Sockeye Collaborations

Collaborations in both mammalian and the more compact nematode genomes are a central part of the platform development process. They prove the platform's applicability to facilitate work on real world biological problems.

Collaborations leverage the experience of biological and medical researchers into the platform design. These are investments that solve immediate short and long-term issues in important biological and medical problems and solutions in effective ways.


Transcriptional regulation in the adult gut

Determine whether elt-2 is the dominant transcription factor in the adult C. elegans gut.
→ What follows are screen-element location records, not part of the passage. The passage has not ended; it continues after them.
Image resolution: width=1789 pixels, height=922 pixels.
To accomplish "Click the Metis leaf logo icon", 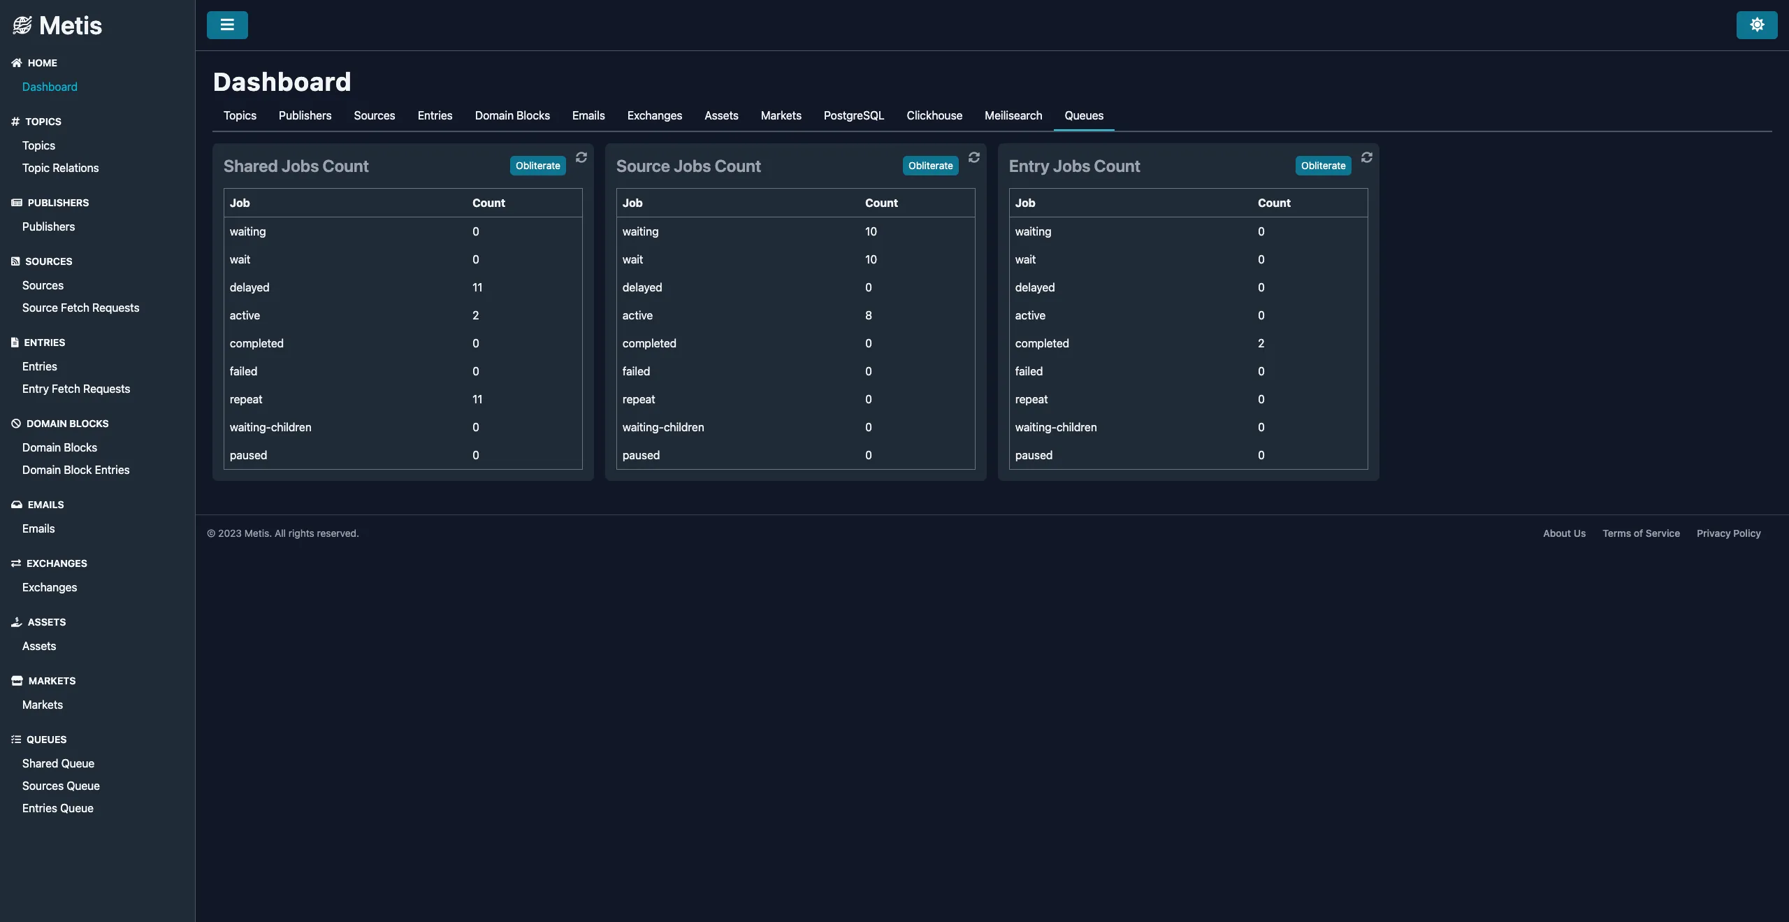I will pos(22,25).
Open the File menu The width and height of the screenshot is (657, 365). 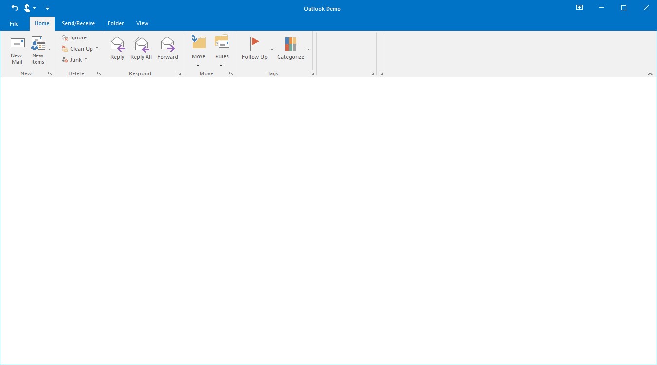click(14, 23)
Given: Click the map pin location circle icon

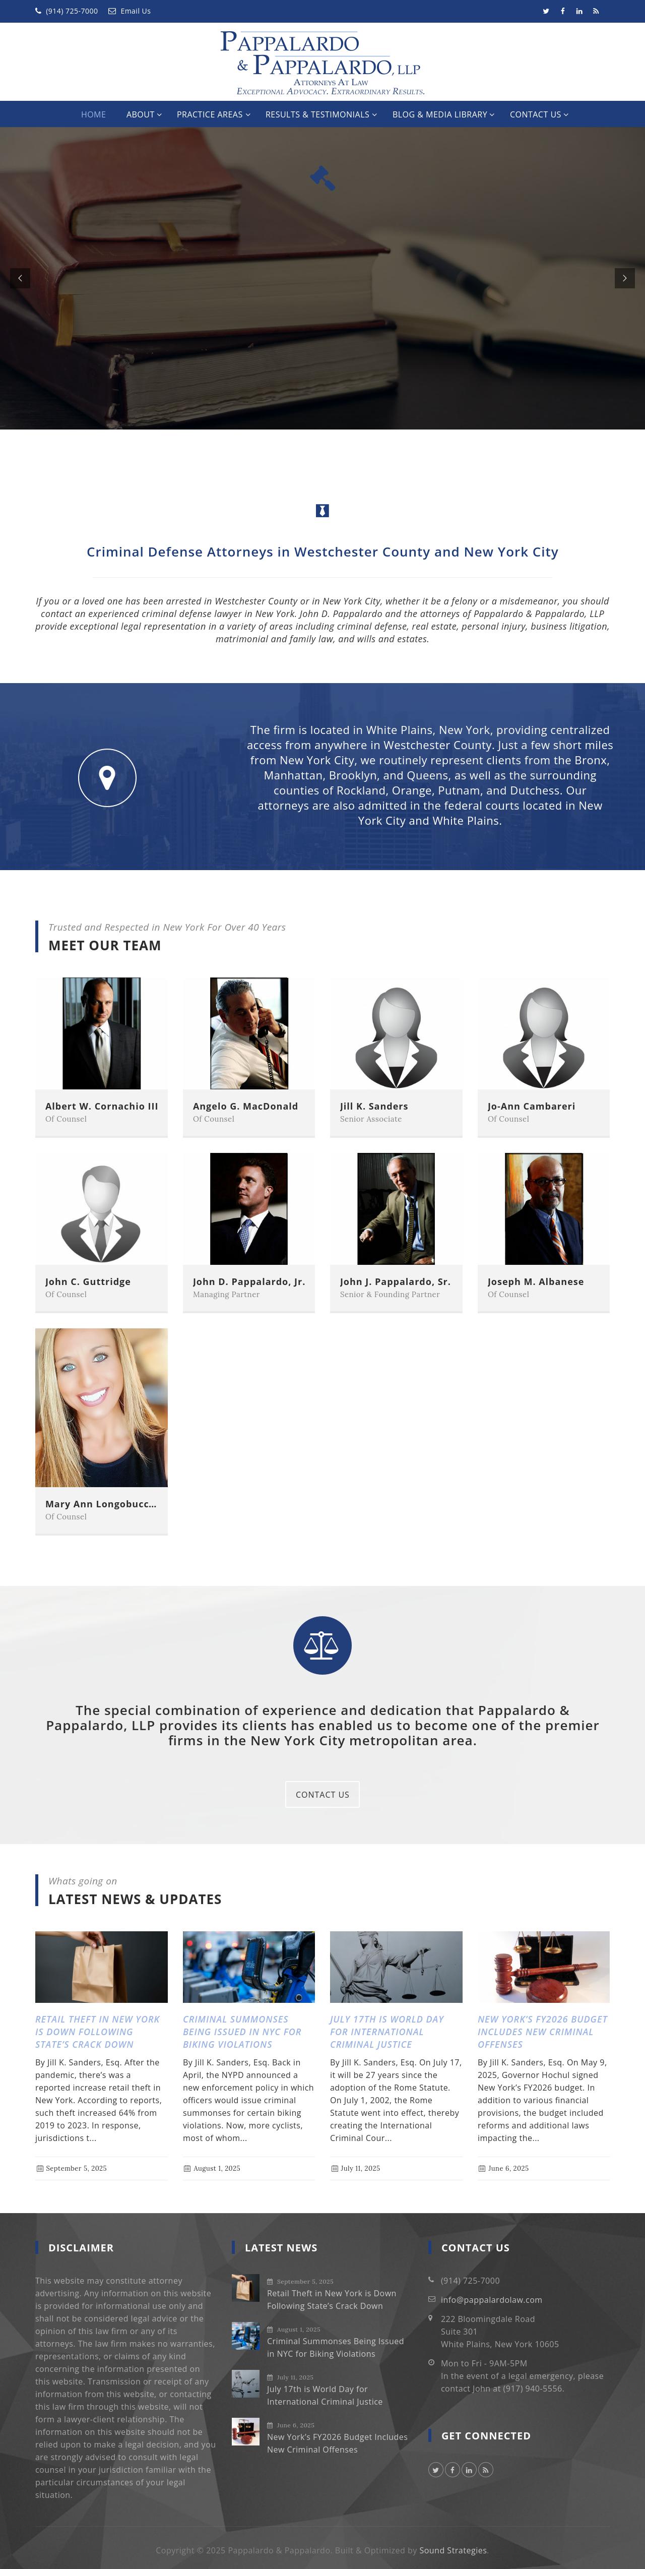Looking at the screenshot, I should [x=107, y=777].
  • Source data: SAGE tag counts for C. elegans gut cells and for whole worms. Known elt-2 sites in C. elegans and C. briggsae.
  • Compare predictions using elegans and briggsae data separately, and combined elegans-briggsae data.
  • Compare predictions using specific and nonspecific backgrounds.
  • Compare predictions for the top 10, 20, ..., 60 genes/orthologous pairs to see whether predictions degrade as the promoter sequence set includes genes that are less gut-specific.
  • Determine whether transcription factor modules are important in the adult gut.
  • Compare whether patterns in which motif discovery methods agree differs for adult gut predictions and muscle-specific promoters.
  • Predict likely transcription factor locations in constructs; these will be high priority targets for future biochemical tests.
  • Current work
    • compare the effectiveness of methods that refine a set of discoverd motifs using a run-specific estimate of motif statistical significance
    • determine whether methods that explicitly use expression data to refine a set of discovered motifs are more effective


Jim McGhee: University of Calgary, CSHL talk
Don Moerman: UBC
Sheldon McKay, Kim Wong: GSC

Scale of work

Using promoters up to 3Kb in length but truncated at the first 'next' coding region, work with up to ~65 genes or orthologous pairs of genes.

Main deliverables

To address this work we created the initial version of the 'large-scale' motif discovery component of the Gene Regulation platform. The platform component includes

  • a) calculating on a computer cluster
  • b) a visualizer for assessing results and extracting metapatterns
  • c) simple, flexible process 'glue' that makes these easy to use

It is designed to make it routine and cost-effectively to minimize risks related to using particular subsets of methods and parameter settings ' to use in motif discovery, and, to some extent, 'which background?'. It makes it routine to use many methods and parameter settings in parallel, and then it facilitates extracting 'patterns' in discovered motifs in datasets consisting of up to hundreds of related sequences. As important, it facilitates bioinformatics - biology collaborative teams in which both parts of the team can quickly learn from each other, which makes collaborations more productive. The 'large scale' platform component has proven itself to be effective, and continues to be developed and integrated more deeply into the overall Gene Regulation platform. Development efforts are focused on addressing issues identified in collaborative work.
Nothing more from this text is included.